Regardless of whether anyone knows you’re praying or not, what is the primary purpose of prayer? It is to meet God, to speak to Him and to listen to Him while we living our lives. In prayer, we turn our lives over to God, and we ask for His guidance, strength, courage, and wisdom when we think, speak, and act. Prayer, action. They go together.
My morning prayer is from the Psalms (and, for what it’s worth, I’m locked in my private room as I write this, okay, heavenly Father?):
A clean heart create for me, o God,
and a steadfast spirit renew within me.
Cast me not out from your presence,
and your Holy Spirit take not from me.
Give me back the joy of your salvation,
and a willing spirit renew within me.
No matter what comes next, this covers it. As I pray this prayer in the morning, I often have a very clear sensation of strapping on armor, getting my marching orders for the day, and preparing my heart to be ready, open, and resolved to carry out whatever it is I need to do, whether I want to or not. This prayer covers the predictable things, which I’ve been training for and have specific orders about, and the unpredictable ones, which I might be winging it.
Sometimes, the get-ready prayer is stirring and encouraging, and I’m raring to go:
Sometimes it’s a little darker, and I can’t see how it all will end. How did it come to this? All I can hope for is to be on the right side, with the right heart and the right intentions before the enemy is met:
Okay, maybe even something like this
(although when I end a prayer with “Groovy,” I’m usually asking for some divine comeuppance).
Prayer doesn’t excuse me from action. If anything, praying a “get ready” morning prayer like the Psalm above makes much harder for me to ditch my duties to other people, because I’ve made it official that I’m making plans, and not just drifting along. You can’t pray a prayer like this and then claim you had no idea that a follow-up was required.
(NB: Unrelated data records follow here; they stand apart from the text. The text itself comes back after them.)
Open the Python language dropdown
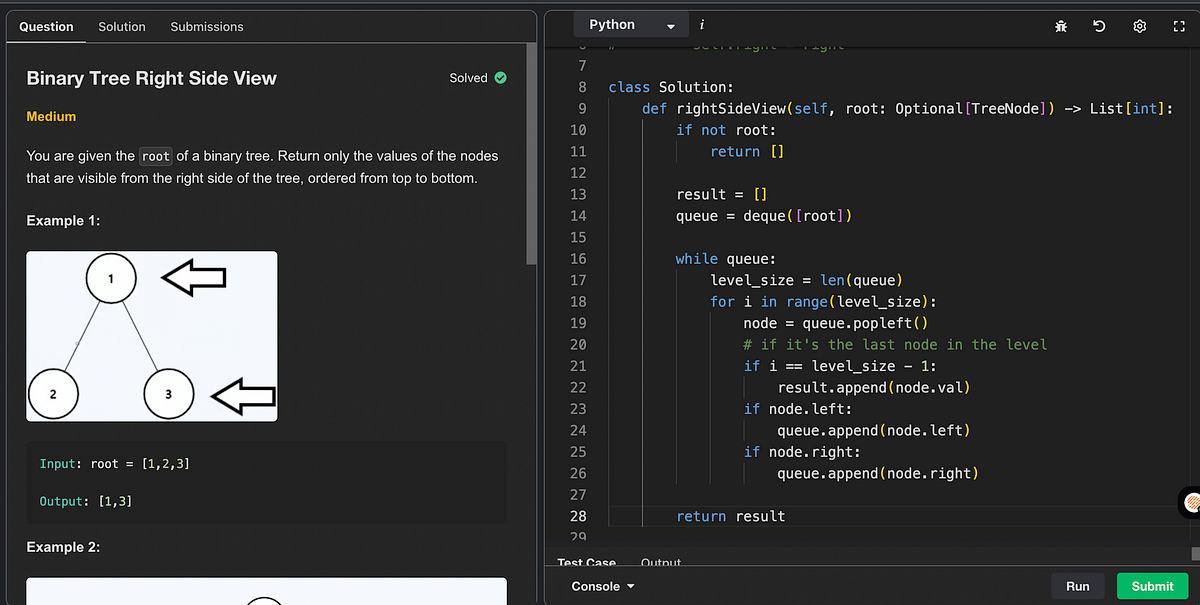 [x=631, y=25]
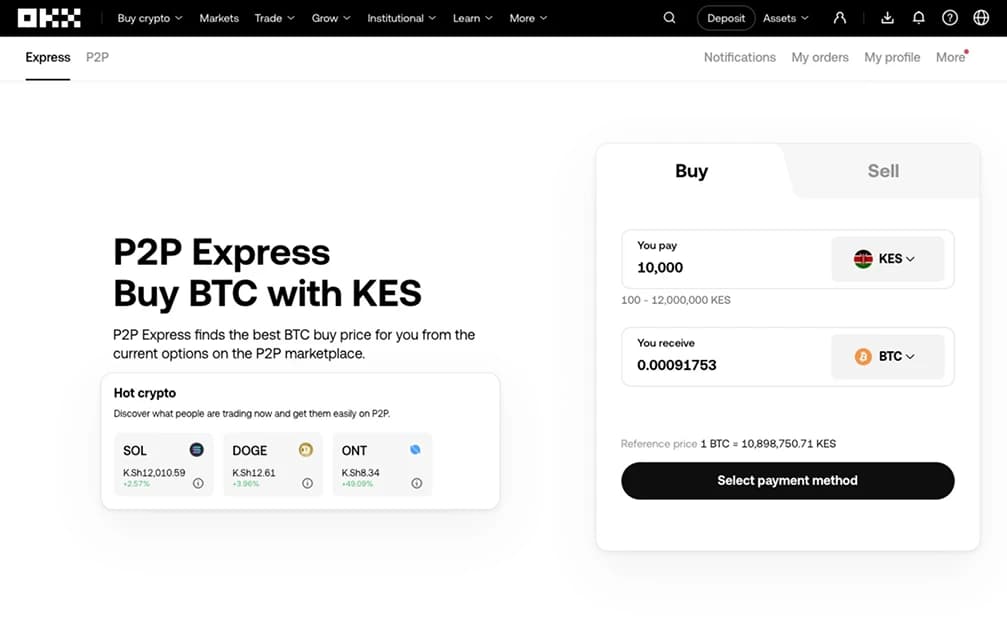Open the Markets menu item
Screen dimensions: 1007x623
[219, 18]
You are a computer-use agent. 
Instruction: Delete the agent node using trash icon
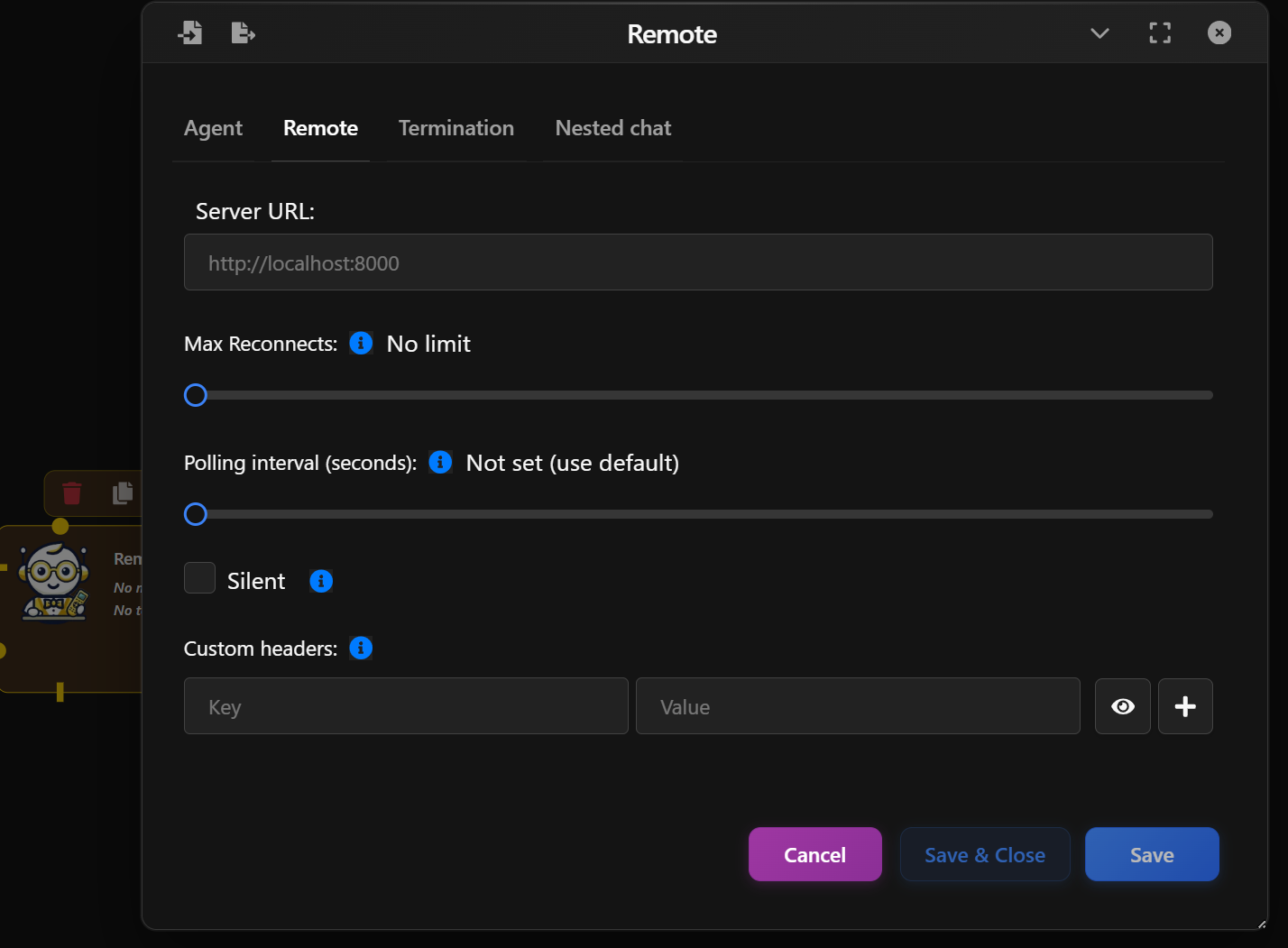pos(71,493)
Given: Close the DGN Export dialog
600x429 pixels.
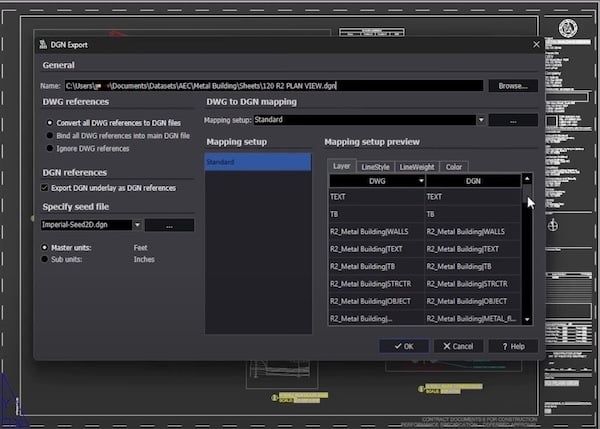Looking at the screenshot, I should (536, 44).
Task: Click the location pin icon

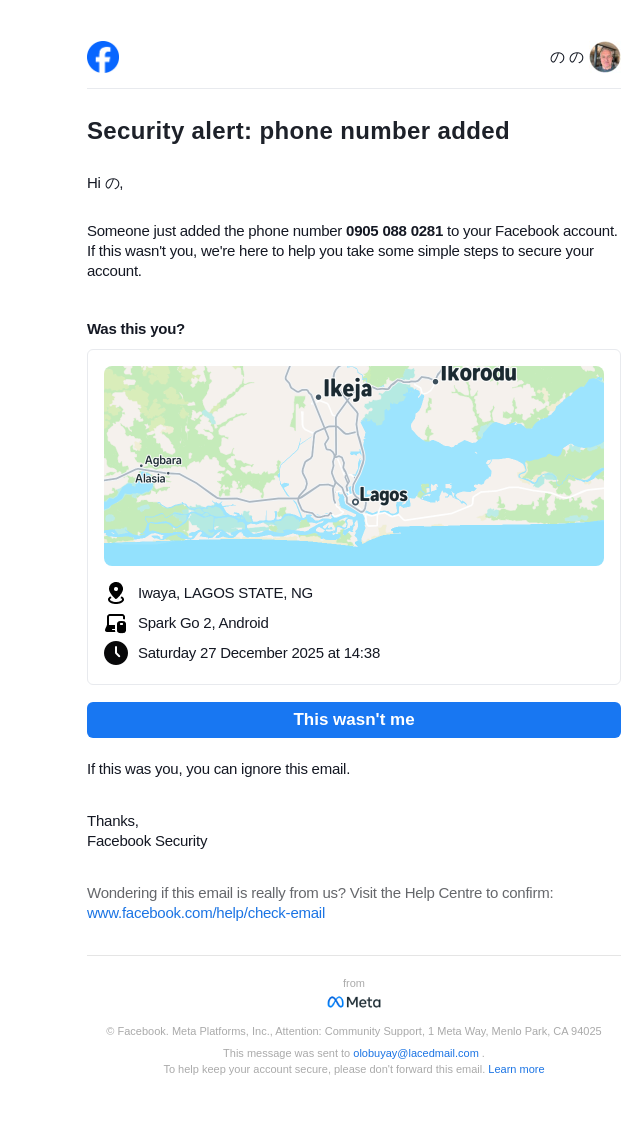Action: tap(116, 593)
Of course, there are other kinds of prayer. There are prayers with no obvious action involved: prayers for mercy, prayers of gratitude and joy, prayers for forgiveness, prayers of anger and grief, and sometimes prayers of bafflement, when you have absolutely no hope of doing anything useful yourself, and the only thing that’s left is prayer, so you do it because it couldn’t hurt.
As I’ve said before:
Prayer is like deciding to use both hands to tie your shoe. It’s like taking off your sunglasses when you’re looking at sculpture by Bernini. It’s like filling your pen with deep, black ink. It’s like remembering a joke you heard when you were a child, and finally getting it. It’s like adding the catalyst that changes everything. It’s like telling your beloved what’s really on your mind, and being delighted to realize that your beloved already knows. It is the conversation that happens before, during, and after everything great and small that we do. Prayer doesn’t make things happen. Prayer makes things possible.
And of course there will always be phonies: those who put on armor, take a picture of themselves for Instagram, and then shamble down to the basement to play World of Warcraft the rest of the day. Humans gonna human. It’s lame and useless to pray and then refuse to act, just like it’s lame and useless to get a “namaste” tattoo or you attach a “nomorewar” hashtag to everything you say. Big deal, who cares? Talk is cheap, whether you’re talking to God or Reddit. Let’s see some action.
Christians really ought to know better. So let’s be sure that our prayer and our action go hand in hand. People who pray are people who act — or at least, they should be.